When unrolling a Ground Bayes Net the inference engine inference.engine processes a set of event and evidence variables that are of type inference.query.Qvariable. The method self.loadObjects() executes a SQL query that returns the set of all attribute objects that satisfy the constraints of qvar

The result set will have the following structure : [attribute, pk1 , pk2, ....], e.g.

  • If qvar.erClass is User : [User.gender, User.user_id]
  • If qvar.erClass is rates : [rates.rating, rates.user_id,rates.item_id]
Parameters:qvarinference.query.Qvariable
path

Path to SQLite DB file

resultSet()[source]

We return the the cursor which is an iterable result set of the executed query (after executing a loadXXX() method). The result set can then be iterated like this in the caller method:

for currentRow in dsi.resultSet():
    do something with `currentRow`
retrieveRow()[source]

After executing a loadXXX() method, the cursor self.cur contains the result set for a specific SQL query. This method returns the next row in the result set, which allows a caller, e.g. learners.cpdlearners.CPDTabularLearner.learnCPDsFull() or inference.engine.unrollGBN(), to iterate over all rows without knowledge about the data interface.

aggregation module

Aggregation becomes necessary if an attribute object has multiple parent attribute objects for one single dependency, e.g. in the case of a 1:n or m:n relationship. As the conditional probability distribution (CPD ) of that attribute class allows only one parent value for this dependency, the values of these parent attribute objects must be aggregated. Any function f(pa1,pa2,...) = pa_{aggr} where pa_i are the parent values and pa_{aggr} is a single value in the domain of the parent attribute class.

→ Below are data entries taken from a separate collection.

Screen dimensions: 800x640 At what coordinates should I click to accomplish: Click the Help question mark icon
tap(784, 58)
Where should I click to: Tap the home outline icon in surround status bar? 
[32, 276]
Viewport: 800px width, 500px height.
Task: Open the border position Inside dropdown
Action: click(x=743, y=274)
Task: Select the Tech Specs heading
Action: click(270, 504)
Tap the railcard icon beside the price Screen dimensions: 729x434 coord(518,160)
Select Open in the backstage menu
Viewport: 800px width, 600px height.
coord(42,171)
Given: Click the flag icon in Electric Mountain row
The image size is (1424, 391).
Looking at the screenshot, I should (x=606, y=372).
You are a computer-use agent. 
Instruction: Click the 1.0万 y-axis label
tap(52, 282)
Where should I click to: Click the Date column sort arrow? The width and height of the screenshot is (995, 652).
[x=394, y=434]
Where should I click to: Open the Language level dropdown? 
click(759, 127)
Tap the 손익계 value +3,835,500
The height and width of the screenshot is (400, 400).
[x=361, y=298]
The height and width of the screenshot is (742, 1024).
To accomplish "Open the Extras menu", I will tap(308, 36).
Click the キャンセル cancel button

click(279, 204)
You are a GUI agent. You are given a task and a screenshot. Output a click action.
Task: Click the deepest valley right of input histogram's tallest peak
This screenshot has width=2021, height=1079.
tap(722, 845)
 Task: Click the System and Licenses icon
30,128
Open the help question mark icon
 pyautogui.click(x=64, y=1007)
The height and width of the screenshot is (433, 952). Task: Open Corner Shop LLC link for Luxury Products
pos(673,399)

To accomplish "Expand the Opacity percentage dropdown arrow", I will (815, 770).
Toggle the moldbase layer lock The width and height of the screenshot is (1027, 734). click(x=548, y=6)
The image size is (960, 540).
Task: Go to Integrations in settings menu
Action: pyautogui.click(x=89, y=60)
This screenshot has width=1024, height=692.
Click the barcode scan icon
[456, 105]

Aggregation can be performed on different levels, e.g. on the database level using SQL keywords or during runtime by aggregating values in the Ground Bayesian Network. The .aggregation module provides this functionality for a set of aggregation functions. When instantiating an aggregator type for a dependency, e.g. the MAX aggregator during runtime:

import data.aggregation
aggr = data.aggregation.aggregators['MAX']['runtime']

returns the method data.aggregation.runtime_avg(). Or

aggr = data.aggregation.aggregators['MAX']['SQLite']   

simply returns the SQL keyword AVG.

data.aggregation.SQLite_keyword

SQLite keyword for maximum, MIN

data.aggregation.aggregators

Dictionary of supported aggregation types.

  • AVG : ‘SQLite’,’runtime’ supported
  • MAX : ‘SQLite’,’runtime’ supported
  • MIN : ‘SQLite’,’runtime’ supported
  • MODE : only ‘runtime’ supported
data.aggregation.runtime_avg(values)[source]

All variables are discrete, therefore we round to the nearest integer.

Parameters:values – List of attribute object values
Returns:Average of values
data.aggregation.runtime_max(values)[source]

Compute MAX of all values.

Parameters:values – List of attribute object values
Returns:Maximum of values
data.aggregation.runtime_min(values)[source]

Compute min of all values

Parameters:values – List of attribute object values
Returns:Minimum of values
data.aggregation.runtime_mode(values)[source]

Compute mode of all values

utils module

A module containing utils for handling data.

class data.utils.Discretizer(bins)[source]

Discretizer can be used to discretize continuous data. self.bins is a list of values starting with the smallest possible value and ending with the largest possible value. All intervals in between are bins, e.g. when discretize(self,value) is called the index of the bin that value falls in is returned.